Ketua Umum MUI Din Syamsuddin mengungkapkan, sejumlah poin tersebut adalah rangkaian hasil pembahasan bersama kedua belah pihak. ‘’Poin-poin itu merupakan bagian dari tahapan yang telah kami lalu, sedikit lagi selesai,’’ katanya.
Menteri Agama Suryadharma Ali mengatakan Rancangan Undang-Undang Jaminan Produk Halal merupakan tanggung jawab hingga akhir jabatannya. Karena itu ia akan menuntaskan pembahasan dengan MUI agar tercapai kesepakatan bersama.
‘’Saya bertemu dengan MUI ingin menyepakati beberapa pasal yang masih mengganjal,’’ kata Suryadharma. Ia berharap segera terwujud kesepahaman dalam menyelesaikan pekerjaan rumah bersama yang saat ini belum juga selesai di parlemen.
Belum disahkannya rancangan itu disebabkan perbedaan pandangan mengenai kewenangan mengeluarkan sertifikasi halal. Kementerian Agama dan MUI masing-masing bersikukuh berhak melakukan sertifikasi halal.
Suryadharma menjelaskan, keinginan pemerintah terlibat dalam proses sertifikasi halal produk bukan untuk mengambil alih wewenang MUI. Keinginan itu muncul lantaran pemerintah ingin menguatkan keputusan halal yang dikeluarkan MUI dengan suatu peraturan mengikat.
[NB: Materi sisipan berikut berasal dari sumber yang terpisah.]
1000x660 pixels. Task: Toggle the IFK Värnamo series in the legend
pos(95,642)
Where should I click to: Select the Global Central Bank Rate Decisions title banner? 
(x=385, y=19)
Nantinya, MUI tetap sebagai lembaga yang mempunyai wewenang menentukan halal atau tidaknya suatu produk. Keterlibatan pemerintah dalam hal ini, dalam bentuk mengeluarkan sertifikat halal suatu produk yang ditetapkan oleh MUI.
Selanjutnya pemerintah akan mengikat sertifikasi itu dengan sebuah regulasi atau peraturan yang akan mengikat baik di dalam maupun luar negeri. Karena saat ini regulasi itu masih dikeluarkan MUI yang merupakan lembaga swasta.
Dikawatirkan regulasi itu tidak miliki kekuatan hukum. Suryadharma mengakui usulan ini masih menjadi perdebatan dengan MUI. Sebab, pemerintah menghendaki keterlibatan itu masuk dalam rancangan undang-undang.